Bot control

Edit on GitHub

Bot traffic is unavoidable in the modern internet and there are two kinds of bots:

  • official/honest bots - HTTPS clients representing themselves as bots (crawlers, scanners originating from search engines, LLMs, social media, etc)
  • malicious bots - HTTPS clients mimicking user browsers, usually harvesting information for different purposes or simply attacking the application to make it slow, not stable or even failing, or increasing cloud costs significantly.

Because of that difference, the countermeasures are also different.

Managing honest bots

Honest bots usually respect the industry standard file - robots.txt. This is a must-have, simple tool that defines rules for bots: what is allowed for bots, what is not, frequency of scan, etc.

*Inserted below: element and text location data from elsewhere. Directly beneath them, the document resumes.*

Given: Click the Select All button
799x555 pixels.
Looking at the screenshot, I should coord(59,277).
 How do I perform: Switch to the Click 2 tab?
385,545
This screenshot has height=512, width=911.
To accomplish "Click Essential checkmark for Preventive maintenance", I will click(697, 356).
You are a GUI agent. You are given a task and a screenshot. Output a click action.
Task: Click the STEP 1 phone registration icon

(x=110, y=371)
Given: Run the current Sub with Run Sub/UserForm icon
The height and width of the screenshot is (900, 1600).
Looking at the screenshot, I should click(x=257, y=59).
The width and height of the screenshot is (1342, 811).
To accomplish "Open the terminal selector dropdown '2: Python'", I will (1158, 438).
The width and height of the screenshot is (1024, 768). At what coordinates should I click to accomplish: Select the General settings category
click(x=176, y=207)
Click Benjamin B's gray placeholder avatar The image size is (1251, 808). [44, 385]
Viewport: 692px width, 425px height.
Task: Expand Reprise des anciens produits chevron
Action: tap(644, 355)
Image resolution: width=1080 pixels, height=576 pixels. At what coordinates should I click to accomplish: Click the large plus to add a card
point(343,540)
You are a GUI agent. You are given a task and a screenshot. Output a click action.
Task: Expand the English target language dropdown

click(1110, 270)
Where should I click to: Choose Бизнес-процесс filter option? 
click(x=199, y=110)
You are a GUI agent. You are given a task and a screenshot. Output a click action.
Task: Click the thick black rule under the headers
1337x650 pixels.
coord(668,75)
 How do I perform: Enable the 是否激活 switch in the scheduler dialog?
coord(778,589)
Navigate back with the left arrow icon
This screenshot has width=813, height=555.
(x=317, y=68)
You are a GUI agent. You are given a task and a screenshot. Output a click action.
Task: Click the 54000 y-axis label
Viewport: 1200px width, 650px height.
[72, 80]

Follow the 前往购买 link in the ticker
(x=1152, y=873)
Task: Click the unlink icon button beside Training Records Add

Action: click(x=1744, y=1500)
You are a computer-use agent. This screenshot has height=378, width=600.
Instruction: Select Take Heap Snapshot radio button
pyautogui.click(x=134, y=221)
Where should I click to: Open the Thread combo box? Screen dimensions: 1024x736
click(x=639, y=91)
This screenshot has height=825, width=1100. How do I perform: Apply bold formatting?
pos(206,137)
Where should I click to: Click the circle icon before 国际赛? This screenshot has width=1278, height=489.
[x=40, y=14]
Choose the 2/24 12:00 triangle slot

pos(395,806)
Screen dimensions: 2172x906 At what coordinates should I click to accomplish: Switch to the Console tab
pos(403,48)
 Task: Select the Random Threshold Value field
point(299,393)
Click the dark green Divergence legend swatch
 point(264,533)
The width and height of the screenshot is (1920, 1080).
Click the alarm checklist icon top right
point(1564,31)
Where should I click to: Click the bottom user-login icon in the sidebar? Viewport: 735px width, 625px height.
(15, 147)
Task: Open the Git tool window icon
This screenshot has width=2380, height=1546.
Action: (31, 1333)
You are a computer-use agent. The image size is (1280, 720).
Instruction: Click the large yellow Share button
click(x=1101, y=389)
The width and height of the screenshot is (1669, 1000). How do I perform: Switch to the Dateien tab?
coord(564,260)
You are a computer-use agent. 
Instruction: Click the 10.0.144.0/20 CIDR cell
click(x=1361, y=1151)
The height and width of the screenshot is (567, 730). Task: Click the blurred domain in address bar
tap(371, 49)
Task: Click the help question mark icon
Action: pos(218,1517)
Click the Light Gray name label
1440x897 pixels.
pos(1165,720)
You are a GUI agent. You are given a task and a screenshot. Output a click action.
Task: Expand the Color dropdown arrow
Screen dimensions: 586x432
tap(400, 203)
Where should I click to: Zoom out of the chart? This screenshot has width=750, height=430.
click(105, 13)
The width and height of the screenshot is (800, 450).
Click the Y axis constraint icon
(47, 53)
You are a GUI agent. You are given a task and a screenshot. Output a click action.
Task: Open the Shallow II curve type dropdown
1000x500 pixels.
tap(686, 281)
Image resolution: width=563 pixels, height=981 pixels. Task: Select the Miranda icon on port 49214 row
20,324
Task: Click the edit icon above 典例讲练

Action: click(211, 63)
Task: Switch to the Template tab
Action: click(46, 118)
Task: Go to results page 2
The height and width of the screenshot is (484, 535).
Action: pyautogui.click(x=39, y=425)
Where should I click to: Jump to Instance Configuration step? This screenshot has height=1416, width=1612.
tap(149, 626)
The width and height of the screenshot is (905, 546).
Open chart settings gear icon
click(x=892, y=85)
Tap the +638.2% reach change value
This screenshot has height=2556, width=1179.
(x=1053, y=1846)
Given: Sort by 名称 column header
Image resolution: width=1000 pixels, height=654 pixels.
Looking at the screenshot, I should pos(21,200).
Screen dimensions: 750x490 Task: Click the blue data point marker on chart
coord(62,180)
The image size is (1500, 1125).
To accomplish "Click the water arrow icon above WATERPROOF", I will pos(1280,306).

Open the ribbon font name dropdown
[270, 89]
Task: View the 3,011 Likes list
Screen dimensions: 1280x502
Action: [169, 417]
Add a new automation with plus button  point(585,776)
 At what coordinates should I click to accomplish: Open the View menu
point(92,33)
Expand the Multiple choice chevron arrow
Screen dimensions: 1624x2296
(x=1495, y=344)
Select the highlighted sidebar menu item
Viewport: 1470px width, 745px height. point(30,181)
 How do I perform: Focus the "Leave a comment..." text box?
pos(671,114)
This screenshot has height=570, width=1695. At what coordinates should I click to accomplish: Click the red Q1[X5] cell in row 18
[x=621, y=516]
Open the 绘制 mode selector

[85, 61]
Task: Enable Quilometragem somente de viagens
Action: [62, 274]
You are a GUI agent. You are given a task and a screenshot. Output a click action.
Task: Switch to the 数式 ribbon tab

For more information, see Crawler Control.

Managing malicious bots

Malicious bots, on the other hand, usually ignore such recommendations. For that reason, the only effective way of limiting their negative impact is to filter out their requests.

There are a few options here:

Basic HTTP auth

Close application or part of it behind authentication, using nginx configuration.

IP Filtering

Filter out IP ranges based on geoip databases, user agents, URLs, or any combination of those.

AWS WAF

AWS WAF - a firewall that has a set of standard rules to block suspicious, not useful traffic.

Advanced bot management services

The most efficient, dynamic, and feature-rich solutions are tools like Akamai, Cloudflare-like services for bot control, not only to granularly control official bots (for example social networks and commercial LLMs), but also those unofficial - crawlers, scanners, and malicious ones.

The problem with nginx-based solutions

It requires a custom nginx configuration, which leads to the necessity of creating a custom docker/sdk branch and using it in the cloud environment. But that approach moves the responsibility of maintaining this branch from Spryker to a partner or customer (for updates, upgrades, etc).